Parenting

I Want My Husband To Pay Me for Caring for Our Child — Am I Being Unreasonable?

Wendy Robinson

When a couple decides to get married and start a family together, there are a lot of critical life choices they'll need to make. Where to live, when to have kids, and how to balance work and family time are all potential sources of conflict, even for couples with the best communication skills.

Research has shown that finances are one of the most common things that couples fight about and a recent post to the Am I Being Unreasonable forum on UK parenting site Mumsnet perfectly demonstrates what can happen when a couple is totally not on the same page when it comes to the intersection of money and child care.

A British woman going by the name Wiwi wrote a post looking for feedback after her husband accepted a new job that would result in major changes for her family. As she explains it, her husband has been working from home for the last four years while Wiwi works three days a week, often leaving the house at 6:30 a.m. and not getting home until 8 or 9 p.m. Her husband recently found a better paying job, which is usually a cause for celebration, but this new job comes with a major catch. The job is located several hours away and to make it work, Wiwi's husband will have to live with his mother (who lives closer) five days a week. Not only does this make Wiwi essentially a single parent during the work week, it also makes her current job schedule impossible.

She's worried about losing her ability to earn money.

For Wiwi, having her husband gone for five days a week is something that makes her financially nervous as her "earning power will be severely impacted" as she "has no outside help" and will need to care for the couple's daughter on her working days. As she sees it, her husband needs to "either have to top up my wages to how much I've lost or pay for a nanny," so she can continue working in the evenings. She further explains that due to a health condition, her current job has compressed hours and works well for her needs.

Her husband claims she is "being unreasonable and that it's good he's earning more money," but Wiwi doesn't see how his extra money is "beneficial in anyway to my life."

She would prefer he take a job that pays less so she can continue working.

Now, here's the thing: this makes no sense until we realize that the couple "never really shared finances wholly." It sounds like, in their current situation, they each basically keep their own earnings but haven't really had to worry about child care costs before.

If the current plan is that the husband gets to make (and keep!) more money while Wiwi has to either make less money or pay for child care on her own, that is super messed up!

One of the commenters on the site totally agrees, noting, "it’s not fair when one parent announces 'I’m working so you can’t', and doesn’t even share their earnings."

The couple needs to have a serious financial conversation.
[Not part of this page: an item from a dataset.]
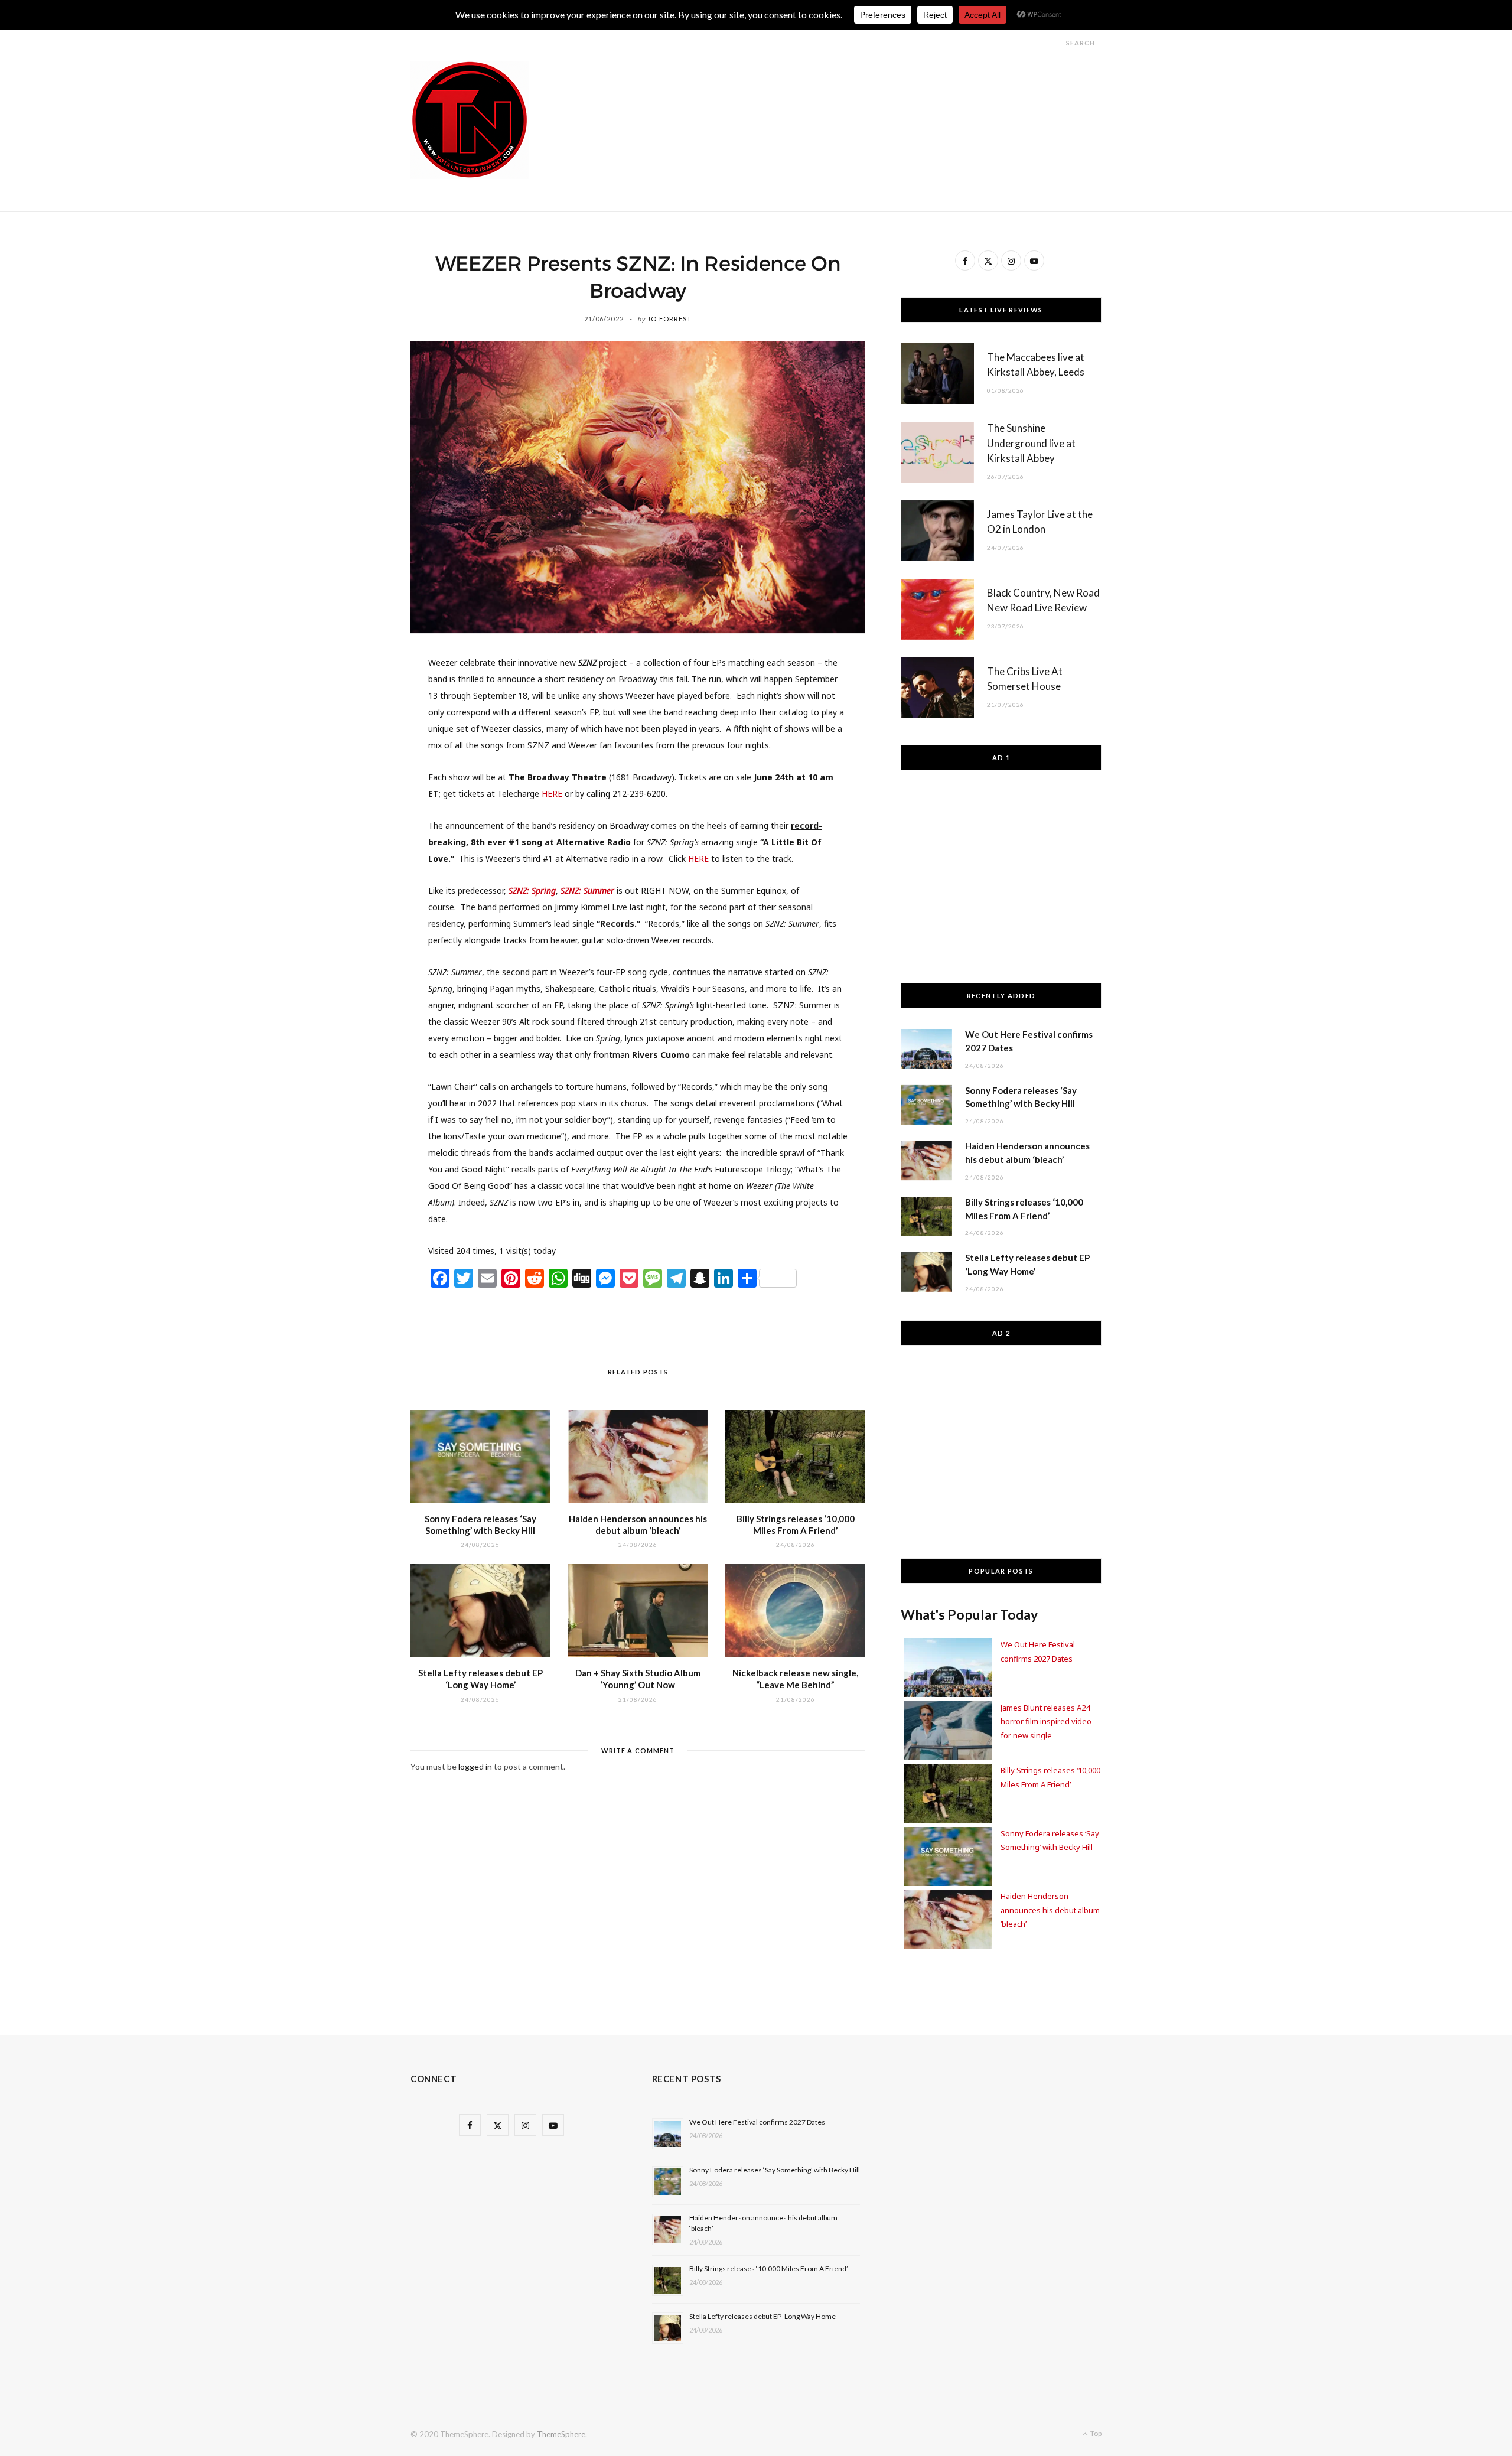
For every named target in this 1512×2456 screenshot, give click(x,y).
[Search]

While there are a lot of ways that a couple can handle the financial side of being married, there's no doubt that it can get a lot more complicated to keep money separate when a child is involved. Separate finances can also carry risk for the partner who might be making less money. Wiwi noted, "I feel I have financial independence at the moment and the working away would make me feel vulnerable" as she'd be less able to earn her current wages.

While some of the people responding to her post suggested that the solution is to simply fully combine finances so that all the money goes into one pot and the child care expenses are shared by both parents, Wiwi doesn't want to do that. She explained, "That's not an option for me I value my financial independence too much. I've seen far too many women being screwed over. I guess a nanny will be only the option DH will have to foot the bill. He might change his mind to WFH if he's having to pay out."

It seems like work might not be the biggest issue this couple has.

The more Wiwi explained the situation in the comments, the more people had concerns about the overall health of their relationship.

As one commenter noted, "Your marriage sounds really dysfunctional to be talking this way."

"Well if it’s his DD too then why do you need to care for her?" another person wondered. "You as a couple need to care for her, not you as an individual. And no he shouldn’t be topping up your wages - both salaries should be going into a family pot. It’s a huge red flag that you don’t have shared finances - he’s clearly trying to keep his money for himself, which you simply can’t do when there are kids to be paid for."

The idea that he gets to take a job that pays more but doesn't have to share that money in any way to help provide for the care of his child and that it sounds like he doesn't care about the financial stability of his wife? Red flag city!

This couple needs to hire a therapist or a financial planner. Actually, it sounds like they might need both! This situation just isn't going to work.